The walk to the Te Aroha Summit was a bit challenging, but we made it!
from 10 Bracken Avenue, Epsom at 7am ten members shared car-pooling in three cars. Ann and Rose Tremain
waited in Te Aroha Domain. We started walking at 9:17am from Mokena Geyser (the only natural soda water
geyser in the world), and followed the well benched track for about 45 minutes to Whakapipi Lookout that
offers views over the Hauraki Plains. The track continues through a small saddle and then steeply up
for another two hours to the Summit (3.9 km one way, 953 meters). We tramped among tree roots, rocks
and on wooden steps. On the Summit we had 360 degree views across the Waikato and Bay of Plenty. Ruapehu,
Ngauruhoe and Taranaki were visible (the snow-covered tops) in the sunny day. We had our lunch, taking
photos, then headed down on the same track (four members got a lift via Ann’s generous driving).
The rest of the day was relaxed in the hot pool and enjoyed the yummy dinner at RSA. Paul shared his
devotions on Psalm 84. “Better is one day in your courts than a thousand elsewhere; I would rather be
a doorkeeper in the house of my God than dwell in the tents of the wicked.”

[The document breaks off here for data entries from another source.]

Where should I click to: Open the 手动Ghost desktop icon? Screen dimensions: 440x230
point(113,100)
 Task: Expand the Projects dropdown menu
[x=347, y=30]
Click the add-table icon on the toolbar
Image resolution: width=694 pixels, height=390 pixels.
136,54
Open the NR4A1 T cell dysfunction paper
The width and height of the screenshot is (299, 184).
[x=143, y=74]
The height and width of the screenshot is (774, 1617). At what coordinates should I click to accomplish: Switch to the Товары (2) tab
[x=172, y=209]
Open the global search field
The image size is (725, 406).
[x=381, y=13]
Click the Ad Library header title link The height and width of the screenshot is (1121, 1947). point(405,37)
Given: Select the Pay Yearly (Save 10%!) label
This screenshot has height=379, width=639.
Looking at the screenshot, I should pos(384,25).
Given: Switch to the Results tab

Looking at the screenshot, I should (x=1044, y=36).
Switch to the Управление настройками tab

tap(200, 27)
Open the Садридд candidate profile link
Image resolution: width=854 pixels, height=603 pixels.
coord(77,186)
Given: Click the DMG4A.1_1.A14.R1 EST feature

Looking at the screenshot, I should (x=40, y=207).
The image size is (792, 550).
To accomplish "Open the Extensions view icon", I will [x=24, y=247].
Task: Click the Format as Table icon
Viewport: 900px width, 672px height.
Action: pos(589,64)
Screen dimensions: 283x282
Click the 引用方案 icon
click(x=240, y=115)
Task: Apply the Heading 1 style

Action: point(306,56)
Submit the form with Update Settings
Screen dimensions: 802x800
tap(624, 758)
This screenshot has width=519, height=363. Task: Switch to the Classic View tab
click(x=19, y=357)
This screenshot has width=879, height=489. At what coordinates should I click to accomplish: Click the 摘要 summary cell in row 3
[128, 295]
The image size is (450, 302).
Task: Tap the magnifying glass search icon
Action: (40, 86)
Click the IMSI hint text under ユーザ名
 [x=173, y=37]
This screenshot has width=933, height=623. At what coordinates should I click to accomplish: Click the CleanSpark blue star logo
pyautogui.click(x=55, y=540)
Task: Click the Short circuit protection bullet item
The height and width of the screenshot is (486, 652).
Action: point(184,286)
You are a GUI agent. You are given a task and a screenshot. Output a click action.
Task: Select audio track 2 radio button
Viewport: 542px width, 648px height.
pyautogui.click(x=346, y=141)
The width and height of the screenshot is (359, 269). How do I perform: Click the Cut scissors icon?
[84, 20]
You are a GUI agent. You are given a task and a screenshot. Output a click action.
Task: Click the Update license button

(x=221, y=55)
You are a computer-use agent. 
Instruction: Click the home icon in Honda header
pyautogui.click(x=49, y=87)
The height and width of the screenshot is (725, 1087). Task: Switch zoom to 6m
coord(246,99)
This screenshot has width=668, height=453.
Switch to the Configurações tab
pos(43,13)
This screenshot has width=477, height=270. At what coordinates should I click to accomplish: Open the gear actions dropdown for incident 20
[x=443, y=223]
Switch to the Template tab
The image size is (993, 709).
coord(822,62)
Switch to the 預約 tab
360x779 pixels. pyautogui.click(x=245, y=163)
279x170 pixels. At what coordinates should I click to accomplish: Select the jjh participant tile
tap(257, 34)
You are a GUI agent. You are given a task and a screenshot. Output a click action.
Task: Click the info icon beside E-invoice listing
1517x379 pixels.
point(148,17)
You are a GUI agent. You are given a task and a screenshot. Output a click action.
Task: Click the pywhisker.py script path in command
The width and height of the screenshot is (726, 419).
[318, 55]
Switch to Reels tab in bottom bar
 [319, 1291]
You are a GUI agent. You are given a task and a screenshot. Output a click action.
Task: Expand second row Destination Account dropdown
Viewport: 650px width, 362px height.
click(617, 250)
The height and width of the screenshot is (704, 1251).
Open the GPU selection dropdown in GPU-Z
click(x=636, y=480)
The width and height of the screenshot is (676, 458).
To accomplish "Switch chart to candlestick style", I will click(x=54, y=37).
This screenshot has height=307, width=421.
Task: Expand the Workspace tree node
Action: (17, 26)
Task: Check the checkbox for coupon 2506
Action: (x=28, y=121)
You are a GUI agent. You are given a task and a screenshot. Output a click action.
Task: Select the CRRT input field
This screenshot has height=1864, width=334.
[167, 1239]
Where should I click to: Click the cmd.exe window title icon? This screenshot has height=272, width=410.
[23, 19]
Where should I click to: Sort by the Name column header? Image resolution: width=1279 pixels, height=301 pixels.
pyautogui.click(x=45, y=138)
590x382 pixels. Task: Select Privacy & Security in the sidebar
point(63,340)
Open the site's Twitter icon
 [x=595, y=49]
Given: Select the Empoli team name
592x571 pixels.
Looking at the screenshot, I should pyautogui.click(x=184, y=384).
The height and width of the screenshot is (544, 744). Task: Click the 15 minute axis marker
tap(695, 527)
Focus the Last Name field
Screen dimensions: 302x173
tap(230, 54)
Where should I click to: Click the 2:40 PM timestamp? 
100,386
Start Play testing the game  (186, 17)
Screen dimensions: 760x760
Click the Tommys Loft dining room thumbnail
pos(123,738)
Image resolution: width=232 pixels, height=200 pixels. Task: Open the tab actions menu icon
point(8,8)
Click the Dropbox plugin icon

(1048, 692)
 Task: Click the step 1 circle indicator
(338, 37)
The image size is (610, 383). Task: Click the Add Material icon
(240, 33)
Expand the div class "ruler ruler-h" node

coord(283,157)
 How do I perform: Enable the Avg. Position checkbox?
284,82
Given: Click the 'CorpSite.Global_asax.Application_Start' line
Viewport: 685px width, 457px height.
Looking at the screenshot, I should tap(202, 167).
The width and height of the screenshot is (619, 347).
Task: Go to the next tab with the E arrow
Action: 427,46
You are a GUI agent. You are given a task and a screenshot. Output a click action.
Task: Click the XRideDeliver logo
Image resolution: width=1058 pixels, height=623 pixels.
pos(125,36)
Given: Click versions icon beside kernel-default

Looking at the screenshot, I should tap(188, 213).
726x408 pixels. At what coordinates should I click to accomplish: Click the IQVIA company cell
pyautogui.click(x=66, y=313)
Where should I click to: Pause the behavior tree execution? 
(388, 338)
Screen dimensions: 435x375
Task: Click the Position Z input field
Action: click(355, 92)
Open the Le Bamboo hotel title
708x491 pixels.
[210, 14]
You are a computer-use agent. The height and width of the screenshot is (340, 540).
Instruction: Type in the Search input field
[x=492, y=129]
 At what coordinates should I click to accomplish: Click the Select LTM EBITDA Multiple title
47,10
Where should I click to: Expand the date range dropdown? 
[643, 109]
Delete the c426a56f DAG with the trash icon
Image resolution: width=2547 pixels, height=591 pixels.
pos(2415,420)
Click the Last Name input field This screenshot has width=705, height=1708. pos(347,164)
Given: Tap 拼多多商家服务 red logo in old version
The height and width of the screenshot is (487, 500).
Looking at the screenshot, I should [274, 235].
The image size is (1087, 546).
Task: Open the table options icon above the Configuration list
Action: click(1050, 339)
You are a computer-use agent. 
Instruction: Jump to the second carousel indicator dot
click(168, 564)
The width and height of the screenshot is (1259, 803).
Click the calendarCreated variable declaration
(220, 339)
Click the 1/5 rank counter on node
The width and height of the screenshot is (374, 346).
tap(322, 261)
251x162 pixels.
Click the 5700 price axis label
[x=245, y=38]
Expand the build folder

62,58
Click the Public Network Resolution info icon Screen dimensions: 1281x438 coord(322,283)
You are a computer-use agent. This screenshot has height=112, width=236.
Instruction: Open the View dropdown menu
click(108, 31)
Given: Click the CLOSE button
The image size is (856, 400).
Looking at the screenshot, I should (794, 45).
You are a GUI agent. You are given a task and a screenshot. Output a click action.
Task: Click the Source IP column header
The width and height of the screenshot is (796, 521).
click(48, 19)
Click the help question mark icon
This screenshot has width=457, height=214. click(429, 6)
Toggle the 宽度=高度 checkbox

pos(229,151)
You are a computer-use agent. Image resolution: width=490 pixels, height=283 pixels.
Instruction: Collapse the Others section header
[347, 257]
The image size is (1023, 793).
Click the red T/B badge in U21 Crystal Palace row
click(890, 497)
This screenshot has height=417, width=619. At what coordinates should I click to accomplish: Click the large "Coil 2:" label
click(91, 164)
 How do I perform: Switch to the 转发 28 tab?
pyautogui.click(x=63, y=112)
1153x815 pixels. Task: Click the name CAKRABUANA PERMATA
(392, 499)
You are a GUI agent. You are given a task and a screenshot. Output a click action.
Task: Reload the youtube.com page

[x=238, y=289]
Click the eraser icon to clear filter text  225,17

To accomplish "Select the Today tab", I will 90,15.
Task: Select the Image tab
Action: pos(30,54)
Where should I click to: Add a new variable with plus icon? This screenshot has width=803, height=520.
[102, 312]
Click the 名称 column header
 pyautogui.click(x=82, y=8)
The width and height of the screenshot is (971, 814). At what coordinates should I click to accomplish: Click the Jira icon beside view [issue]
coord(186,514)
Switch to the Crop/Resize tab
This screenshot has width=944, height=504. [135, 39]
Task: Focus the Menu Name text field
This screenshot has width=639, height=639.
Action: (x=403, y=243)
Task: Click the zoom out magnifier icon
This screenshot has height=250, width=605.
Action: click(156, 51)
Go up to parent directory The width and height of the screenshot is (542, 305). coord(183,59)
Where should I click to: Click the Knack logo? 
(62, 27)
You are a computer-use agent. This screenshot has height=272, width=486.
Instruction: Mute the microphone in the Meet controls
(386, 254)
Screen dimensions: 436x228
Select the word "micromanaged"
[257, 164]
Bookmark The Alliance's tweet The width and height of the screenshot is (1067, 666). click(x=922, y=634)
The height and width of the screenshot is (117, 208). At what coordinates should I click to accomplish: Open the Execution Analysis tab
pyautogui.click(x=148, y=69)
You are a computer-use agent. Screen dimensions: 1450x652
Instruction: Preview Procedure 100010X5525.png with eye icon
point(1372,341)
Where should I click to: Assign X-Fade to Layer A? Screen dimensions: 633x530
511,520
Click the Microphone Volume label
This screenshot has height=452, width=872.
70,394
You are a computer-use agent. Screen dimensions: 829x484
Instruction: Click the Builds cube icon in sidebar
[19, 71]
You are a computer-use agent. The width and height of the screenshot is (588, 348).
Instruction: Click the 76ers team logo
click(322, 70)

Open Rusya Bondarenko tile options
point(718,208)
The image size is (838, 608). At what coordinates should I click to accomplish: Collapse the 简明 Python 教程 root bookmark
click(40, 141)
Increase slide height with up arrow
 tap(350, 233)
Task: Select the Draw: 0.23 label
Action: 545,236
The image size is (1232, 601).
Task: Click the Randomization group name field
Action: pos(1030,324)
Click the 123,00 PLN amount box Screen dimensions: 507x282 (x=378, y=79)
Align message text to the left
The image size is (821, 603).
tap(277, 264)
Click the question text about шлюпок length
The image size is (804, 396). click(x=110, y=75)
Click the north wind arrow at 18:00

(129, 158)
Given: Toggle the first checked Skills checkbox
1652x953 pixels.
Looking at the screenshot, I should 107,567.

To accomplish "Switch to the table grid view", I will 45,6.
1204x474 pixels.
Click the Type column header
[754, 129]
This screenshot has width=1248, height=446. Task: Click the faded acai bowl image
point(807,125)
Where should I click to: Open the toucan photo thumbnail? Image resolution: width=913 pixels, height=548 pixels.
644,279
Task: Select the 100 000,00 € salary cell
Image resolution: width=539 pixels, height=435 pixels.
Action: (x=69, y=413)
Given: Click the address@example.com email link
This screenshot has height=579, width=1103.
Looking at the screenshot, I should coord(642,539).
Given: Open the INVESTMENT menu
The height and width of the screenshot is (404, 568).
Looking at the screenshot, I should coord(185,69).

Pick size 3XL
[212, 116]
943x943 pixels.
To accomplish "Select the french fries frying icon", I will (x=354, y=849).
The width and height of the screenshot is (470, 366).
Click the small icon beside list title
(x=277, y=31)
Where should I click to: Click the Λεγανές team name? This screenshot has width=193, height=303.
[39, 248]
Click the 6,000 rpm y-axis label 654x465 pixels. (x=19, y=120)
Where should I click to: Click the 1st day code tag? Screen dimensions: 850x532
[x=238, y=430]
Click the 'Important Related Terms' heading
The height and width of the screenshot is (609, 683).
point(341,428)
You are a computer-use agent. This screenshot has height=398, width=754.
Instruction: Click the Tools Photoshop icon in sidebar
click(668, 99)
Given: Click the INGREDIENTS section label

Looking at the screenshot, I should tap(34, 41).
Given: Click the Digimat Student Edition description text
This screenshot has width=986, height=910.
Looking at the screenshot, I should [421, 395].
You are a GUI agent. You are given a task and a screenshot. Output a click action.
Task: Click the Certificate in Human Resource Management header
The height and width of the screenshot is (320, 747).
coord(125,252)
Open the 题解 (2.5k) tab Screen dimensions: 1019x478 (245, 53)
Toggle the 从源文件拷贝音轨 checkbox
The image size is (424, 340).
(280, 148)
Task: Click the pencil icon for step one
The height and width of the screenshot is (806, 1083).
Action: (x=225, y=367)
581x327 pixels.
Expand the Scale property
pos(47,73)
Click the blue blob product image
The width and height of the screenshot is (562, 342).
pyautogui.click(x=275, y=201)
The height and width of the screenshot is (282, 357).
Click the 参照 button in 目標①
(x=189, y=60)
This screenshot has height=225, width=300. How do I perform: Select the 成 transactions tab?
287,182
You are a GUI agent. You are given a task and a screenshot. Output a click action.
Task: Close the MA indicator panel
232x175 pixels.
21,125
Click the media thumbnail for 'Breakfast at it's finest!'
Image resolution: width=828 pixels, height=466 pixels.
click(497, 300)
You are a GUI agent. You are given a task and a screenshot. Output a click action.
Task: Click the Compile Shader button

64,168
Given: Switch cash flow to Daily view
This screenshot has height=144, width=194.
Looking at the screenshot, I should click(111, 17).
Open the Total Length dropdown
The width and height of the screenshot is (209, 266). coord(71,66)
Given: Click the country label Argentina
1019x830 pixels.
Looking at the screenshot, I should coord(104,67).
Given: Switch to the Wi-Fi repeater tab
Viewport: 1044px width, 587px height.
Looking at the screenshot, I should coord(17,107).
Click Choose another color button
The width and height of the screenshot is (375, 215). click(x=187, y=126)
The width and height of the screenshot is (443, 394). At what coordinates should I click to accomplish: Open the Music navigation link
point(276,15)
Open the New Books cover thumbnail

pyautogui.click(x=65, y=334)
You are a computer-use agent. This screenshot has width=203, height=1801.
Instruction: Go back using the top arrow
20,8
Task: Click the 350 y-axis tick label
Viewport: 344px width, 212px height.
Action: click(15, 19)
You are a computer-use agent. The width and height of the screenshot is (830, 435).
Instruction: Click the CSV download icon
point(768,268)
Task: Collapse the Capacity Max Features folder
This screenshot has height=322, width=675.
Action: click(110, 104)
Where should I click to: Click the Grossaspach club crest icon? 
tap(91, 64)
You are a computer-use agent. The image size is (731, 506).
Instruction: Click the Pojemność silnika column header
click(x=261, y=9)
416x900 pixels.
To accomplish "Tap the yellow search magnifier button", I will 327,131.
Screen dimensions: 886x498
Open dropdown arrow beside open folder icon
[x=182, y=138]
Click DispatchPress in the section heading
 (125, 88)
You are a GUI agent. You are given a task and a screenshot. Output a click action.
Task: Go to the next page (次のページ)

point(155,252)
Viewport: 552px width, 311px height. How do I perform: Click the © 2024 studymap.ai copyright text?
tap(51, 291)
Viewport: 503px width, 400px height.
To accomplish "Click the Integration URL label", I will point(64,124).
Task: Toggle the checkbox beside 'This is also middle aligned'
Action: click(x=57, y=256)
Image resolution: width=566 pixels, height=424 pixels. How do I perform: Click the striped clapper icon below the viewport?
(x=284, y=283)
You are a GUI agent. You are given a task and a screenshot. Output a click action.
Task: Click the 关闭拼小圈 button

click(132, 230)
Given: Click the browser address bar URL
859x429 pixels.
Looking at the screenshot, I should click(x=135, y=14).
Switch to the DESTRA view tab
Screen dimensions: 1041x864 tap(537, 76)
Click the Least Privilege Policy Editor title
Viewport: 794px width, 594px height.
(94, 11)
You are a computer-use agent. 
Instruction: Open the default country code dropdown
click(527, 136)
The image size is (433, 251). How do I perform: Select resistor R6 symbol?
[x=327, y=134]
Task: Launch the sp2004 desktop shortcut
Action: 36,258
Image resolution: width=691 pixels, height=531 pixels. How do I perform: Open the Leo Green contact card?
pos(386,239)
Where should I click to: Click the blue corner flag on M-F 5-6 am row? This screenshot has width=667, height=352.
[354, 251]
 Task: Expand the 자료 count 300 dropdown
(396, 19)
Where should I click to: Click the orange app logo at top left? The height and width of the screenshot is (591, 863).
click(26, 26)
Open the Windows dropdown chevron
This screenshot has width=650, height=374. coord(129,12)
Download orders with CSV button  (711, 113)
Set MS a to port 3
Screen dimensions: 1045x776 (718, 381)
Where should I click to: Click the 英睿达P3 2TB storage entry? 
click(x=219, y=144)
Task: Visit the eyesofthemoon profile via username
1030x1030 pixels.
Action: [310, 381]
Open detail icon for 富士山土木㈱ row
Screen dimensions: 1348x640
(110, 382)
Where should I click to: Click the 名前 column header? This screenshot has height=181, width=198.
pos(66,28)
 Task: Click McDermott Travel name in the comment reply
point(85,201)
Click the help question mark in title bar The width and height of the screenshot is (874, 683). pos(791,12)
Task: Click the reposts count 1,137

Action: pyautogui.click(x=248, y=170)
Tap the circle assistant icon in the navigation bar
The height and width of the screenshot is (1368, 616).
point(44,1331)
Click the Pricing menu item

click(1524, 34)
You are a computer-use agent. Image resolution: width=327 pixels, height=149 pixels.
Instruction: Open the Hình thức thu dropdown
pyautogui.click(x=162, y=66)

The final game of rugby world cup was at 8am. We sat in front of TV and watched. Although
All Blacks lost the game, their spirit of never-giving up was inspiring!
We attended the Sunday
Service in St Mark’s Church. It is a small congregation with warm hearts. We were invited to morning
tea after the service. While we enjoyed the tea/coffee and cookies, June (a member of St Mark’s) shared
the history of the organ in their church. The organ is one of a series of the ten pipe organs commissioned
by Queen Anne. It was thought to have been made in 1712. How was it shipped to New Zealand and re-sited
in St Mark’s Church? It’s a long story
We agreed not to do the one-hour walk after the service,
but had our lunch at the Domain Cottage Cafe. After lunch, we drove back to Auckland around 1:30pm.